= Task prompt =
Beginning with the line containing "Screen dimensions: 468x343", write out each line exactly through the end of the listing, and skip all pictures.
Input records: Begin
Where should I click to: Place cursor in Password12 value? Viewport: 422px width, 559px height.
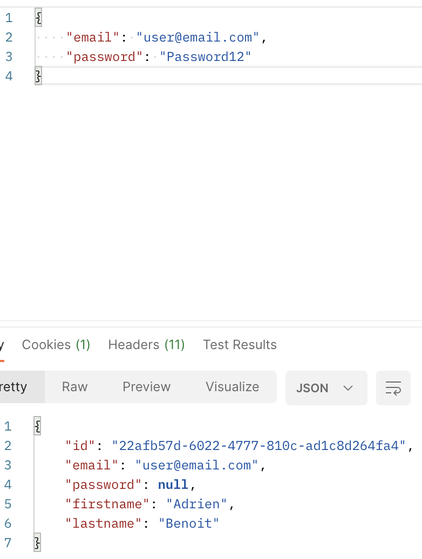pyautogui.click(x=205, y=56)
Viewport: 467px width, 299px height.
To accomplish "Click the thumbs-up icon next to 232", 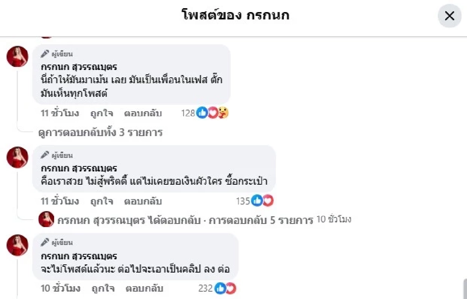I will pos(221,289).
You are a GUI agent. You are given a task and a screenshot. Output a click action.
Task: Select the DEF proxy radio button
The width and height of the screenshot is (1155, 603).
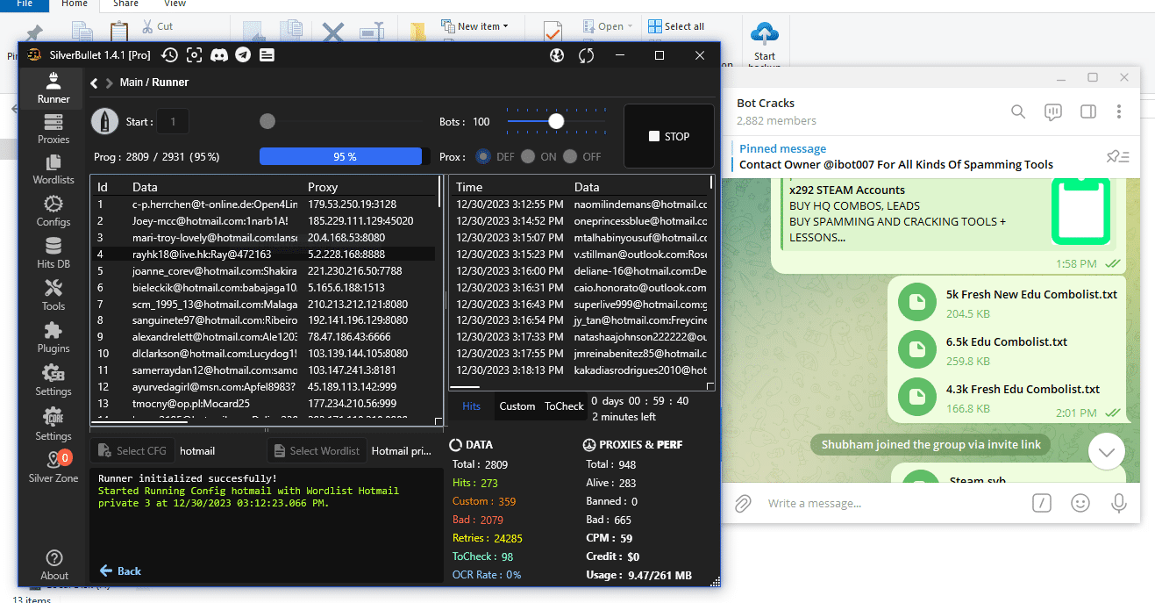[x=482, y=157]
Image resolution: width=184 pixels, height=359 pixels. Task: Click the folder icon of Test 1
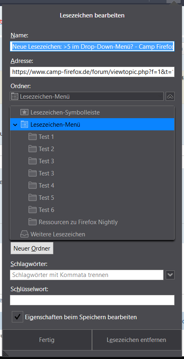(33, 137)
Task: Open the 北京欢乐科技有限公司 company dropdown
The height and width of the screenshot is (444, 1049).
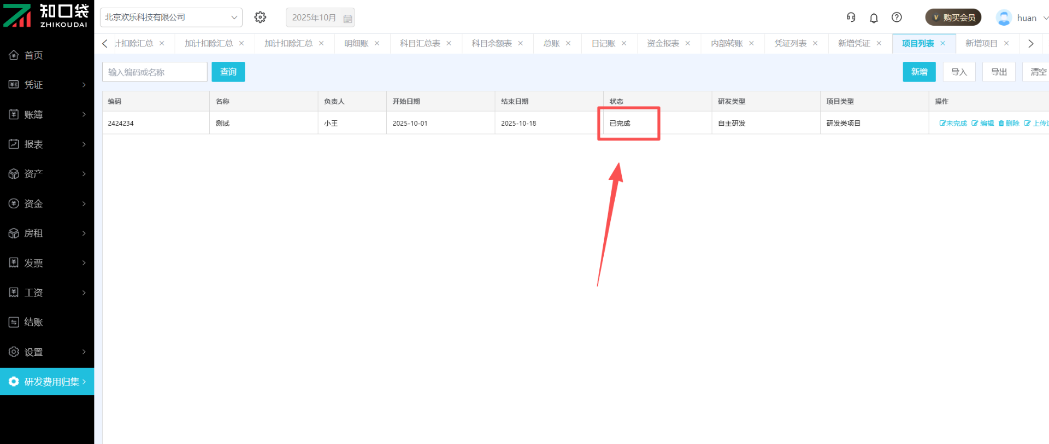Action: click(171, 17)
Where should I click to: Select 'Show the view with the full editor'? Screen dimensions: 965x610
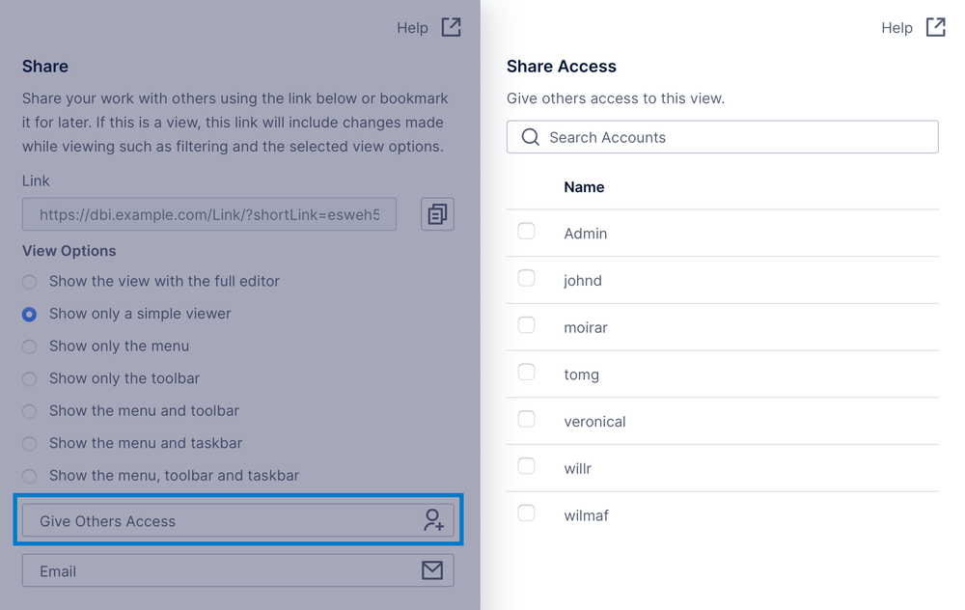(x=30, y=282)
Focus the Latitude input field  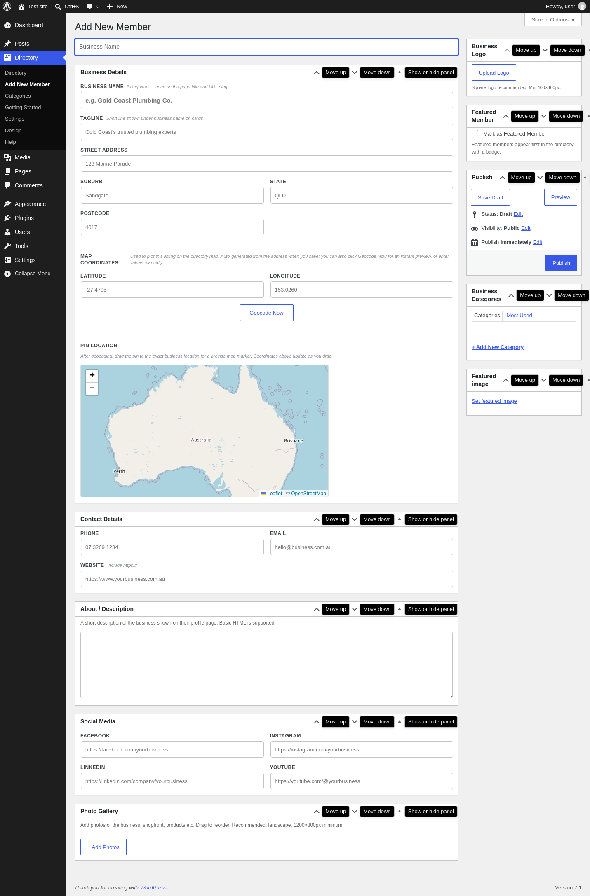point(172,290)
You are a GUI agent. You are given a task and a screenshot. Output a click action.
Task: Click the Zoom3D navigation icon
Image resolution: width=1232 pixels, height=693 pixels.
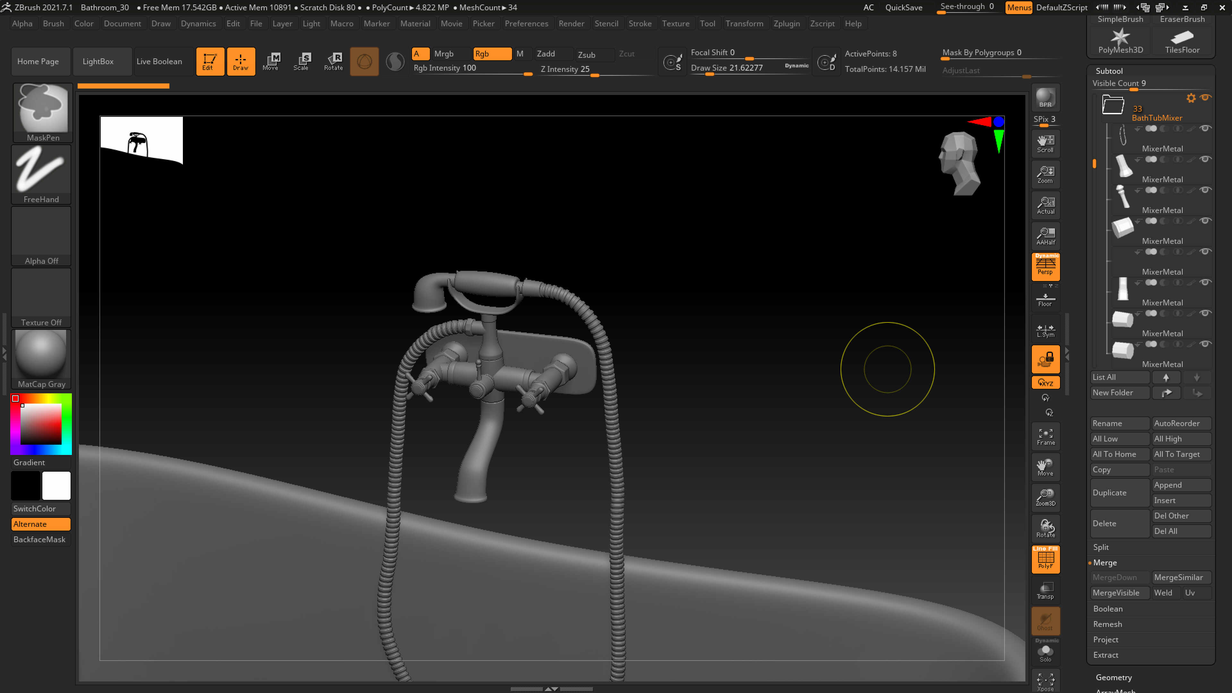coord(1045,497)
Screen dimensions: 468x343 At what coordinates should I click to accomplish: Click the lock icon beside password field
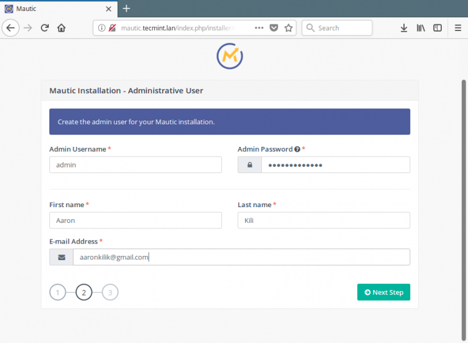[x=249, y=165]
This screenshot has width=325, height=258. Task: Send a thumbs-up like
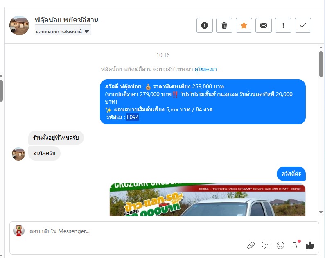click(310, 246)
Input records: End
= Answer to the problem =
Screen dimensions: 468x343 At what coordinates should I click to accomplish: Click the lock icon beside password field
[x=249, y=165]
This screenshot has width=325, height=258. Task: Send a thumbs-up like
click(310, 246)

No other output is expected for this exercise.